Ayant fait forte impression avec les œuvres de Yoshiaki Kawajiri et leur manière unique de mêler le gore avec l'animation virtuose, les studios Madhouse se voient confier à la fin des années 90 l'animation de la série Spawn, diffusée sur HBO entre 1997 à 1999. L'occasion pour les dessinateurs de se déchaîner dans les scènes horrifiques (tortures, explosion de cervelles...) avec un budget encore plus important !
En 1996, le producteur Mataichiro Yamamoto, de Filmlink International, vient tout juste de fonder à Los Angeles la société Urban Vision Entertainment afin d'introduire des animes japonais aux Etats-Unis. A la même période, Yoshiaki Kawajiri est sollicité par Madhouse pour un projet ambitieux : une adaptation cinéma du roman Vampire Hunter D de Hideyuki Kikuchi, roman qui avait déjà donné lieu à une adaptation destinée à la vidéo en 1985 par Toyoo Ashida. Déjà fasciné par La Cité Interdite, Yamamoto entend parler du projet et décide non seulement d'en acquérir la licence mais aussi de participer à le financer. Urban Vision Entertainment obtient de superviser la post-production du film, le doublage et la musique (Marc D'Amrbosio) notamment, ainsi que la campagne publicitaire, projetant le film dans des conventions puis dans des festivals tels que le Festival du Film Asiatique de Fantasia (Montréal). Le résultat est une œuvre post-apocalyptique dont l'action et l'intensité dramatique s'enrichissent d'une esthétique gothique raffinée, inspirée du character design de l'incroyablement talentueux Yoshitaka Amano (mentionnons qu'il est aussi obligatoire de jeter un coup d'œil sur le artbook de l'artiste). Dans cette version de l'histoire du beau Dunpeal D, les fans de Kawajiri constateront une légère mise en sourdine des vices qui imprègnent habituellement l'œuvre du réalisateur (moins de sexe, par exemple), lequel reproduit en revanche quelques figures de style sympathiques de ses précédents films (l'homme qui sort de l'ombre des personnages, présence de femmes castratrices...). Mais qu'importe, le film reste un vrai bonheur.
Avec la société Urban Vision Entertainment, Yamamoto poursuit sa collaboration avec Madhouse (et avec le producteur Masao Maruyama) au travers d'autres projets parmi lesquels on citera Psycho Driver, Bio-Hunter et la série Ninja Scroll (inspirée du film éponyme de Kawajiri).
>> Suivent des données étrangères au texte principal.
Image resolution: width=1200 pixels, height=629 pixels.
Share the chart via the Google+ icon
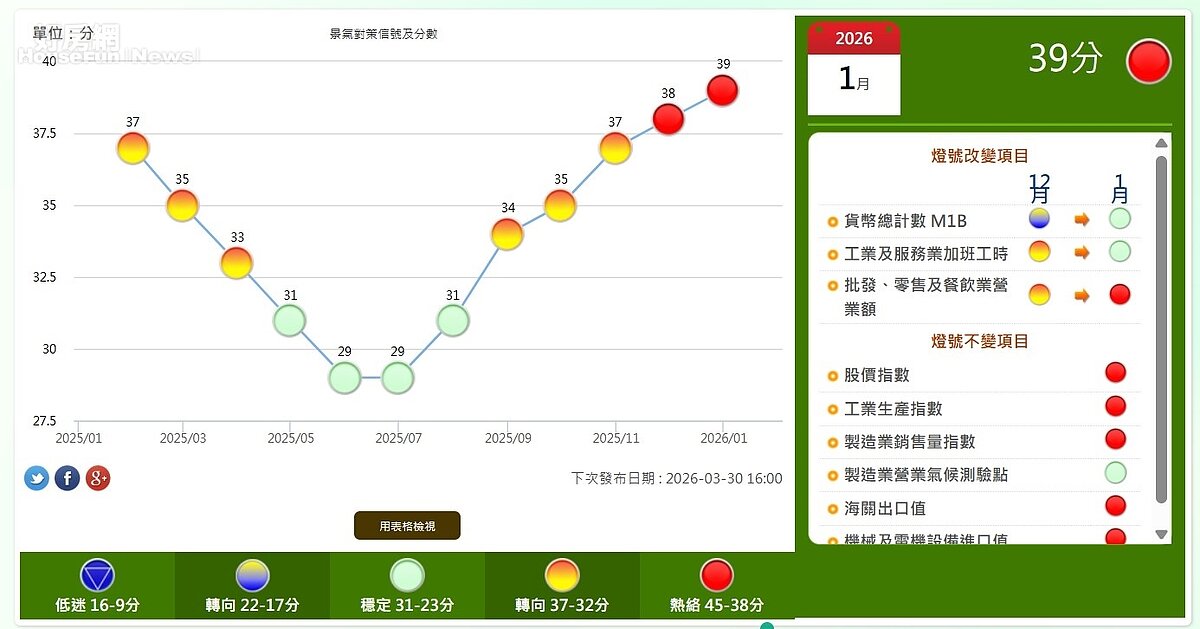coord(96,478)
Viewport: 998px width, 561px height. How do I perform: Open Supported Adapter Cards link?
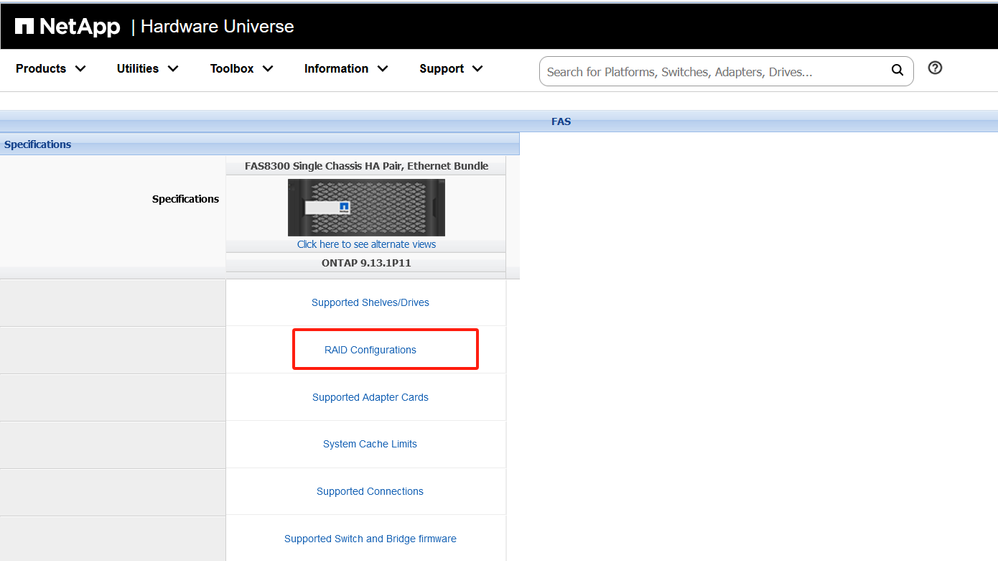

L'autre rencontre marquante entre Madhouse et les Etats-Unis n'est autre que The Animatrix, projet de neuf courts métrages supervisé par Larry et Andy Wachowski, désireux d'enrichir l'univers de Matrix. Madhouse n'est pas le seul studio sollicité par les frères Wachowski qui font aussi appel au studio 4°C, lesquels sont impliqués dans des productions telles que Memories ou Steamboy.
Soutenus par le producteur Masao Maruyama, Yoshiaki Kawajiri et Takeshi Koike réalisent chacun un court métrage. Program, qui ne devait à l'origine durer que quelques minutes, s'appuie sur un scénario léger mais permet à Kawajiri de faire une belle démonstration de mise en scène, le look de l'héroïne pouvant éventuellement rappeler celui de Benten, l'un des détenus de Cyber City Oedo 808. Takeshi Koike, réalise quant à lui Record du Monde, court qui se démarque par une atmosphère oppressante et un style visuel très personnel.
A l'heure où les Etats-Unis ferment les portes de leurs studios d'animation 2D, devenus trop chers à entretenir face à l'ascension de la 3D, le Japon déploie plus que jamais sa créativité débordante à travers des projets ambitieux, d'une grande qualité artistique et scénaristique, inventivité dont Madhouse représente certainement l'un des emblèmes les plus éclatants. Le récent Paprika vient prouver s'il le fallait que l'animation traditionnelle est loin d'être en baisse de régime et qu'elle peut largement absorber les possibilités offertes par la 3D. Il est probable que des studios tels que Madhouse deviendront dans un avenir proche les principaux producteurs d'animation 2D, tandis que les studios américains continueront de développer la 3D. On peut parier sur un développement des collaborations entre les deux pays et le cinéma d'animation risque fort d'évoluer vers une nouvelle forme de cinéma, intégrant à la fois les miracles du numérique et la beauté irremplaçable du tracé par la main humaine.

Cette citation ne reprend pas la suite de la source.